Pese a lo avanzado de sus años y al descenso de su moral, Rundstedt era aún el mejor soldado alemán, un estratega y táctico brillante, como demostró a los polacos en 1939 y a los franceses y británicos en 1940. Canaris no envidiaba la posición de Rundstedt. Sobre el papel presidía una inmensa y poderosa fuerza en el oeste: millón y medio de hombres, incluidos los trescientos cincuenta mil soldados de primera de las Waffen SS, diez divisiones panzer y dos divisiones de elite, Fallschirmjäger, de paracaidistas. Si se desplegaban rápida y correctamente, los ejércitos de Rundstedt aún serían capaces de ocasionar a los aliados una derrota abrumadora. Pero si el anciano caballero teutón se equivocaba, si desplegaba incorrectamente sus fuerzas o cometía errores tácticos una vez iniciada la batalla, los aliados establecerían su precioso punto de apoyo en el Continente y la guerra en el frente del oeste estaría perdida.
– En mi criterio, la ecuación es simple -empezó Rundstedt-. El este del Sena, en el paso de Calais, o el oeste del Sena, en Normandía. Cada uno tiene sus ventajas y sus inconvenientes.
– Adelante, herr mariscal de campo.
Rundstedt continuó en tono rutinariamente monótono.

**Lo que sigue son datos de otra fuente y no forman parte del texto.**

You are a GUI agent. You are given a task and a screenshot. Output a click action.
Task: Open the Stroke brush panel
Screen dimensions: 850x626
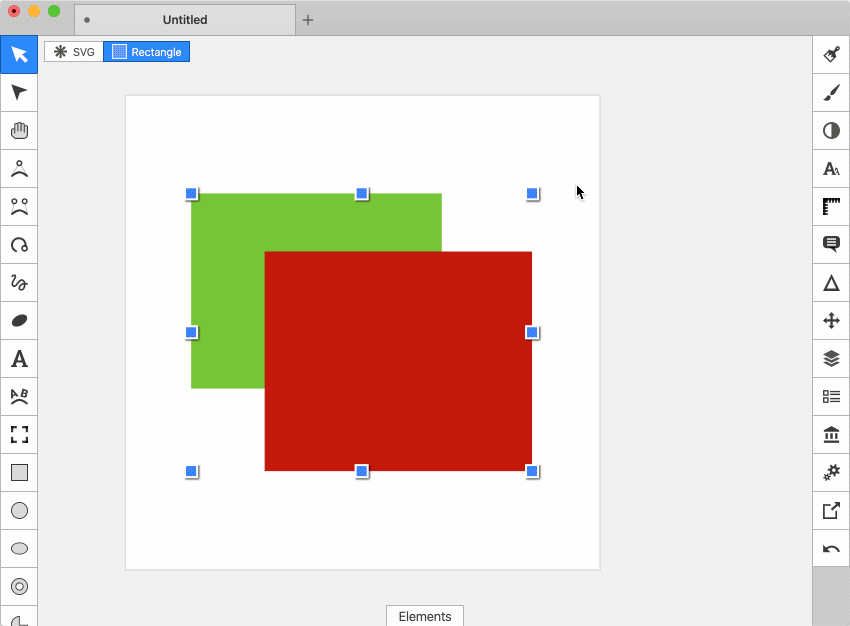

– Calais es el eje estratégico de la costa del Canal. Si el enemigo se asegura una cabeza de playa en Calais, puede volverse hacia el este y encontrarse a unos pocos días de marcha del Ruhrgebeit, nuestra zona industrial. Los estadounidenses quieren que por Navidad la guerra haya concluido. Si logran desembarcar en Calais, es posible que vean cumplido su deseo. -Rundstedt hizo una pausa para permitir que captasen la advertencia y luego reanudó su informe-. Hay otra razón que hace de Calais el punto militar lógico, es el punto más estrecho del Canal. El enemigo estará allí en condiciones de lanzar hombres y material con cuatro veces más rapidez que en Normandía o Bretaña. Recuerden que el reloj empezará a correr para el enemigo en el instante en que empiece la invasión. Tendrán que desembarcar tropas, armas y suministros a un ritmo fulminante. En la zona del paso de Calais hay tres excelentes puertos de gran calado -Rundstedt señaló cada uno de ellos golpeándolos ligeramente con la punta del bastón, trasladándola costa arriba-, Boulogne, Calais y Dunkerque. El enemigo necesita puertos. Creo que el primer objetivo de los invasores será conquistar un puerto importante y volver a abrirlo al tráfico lo antes posible, porque sin un puerto así el enemigo no podrá aprovisionar a sus tropas. Y si no puede aprovisionar a las tropas, está muerto.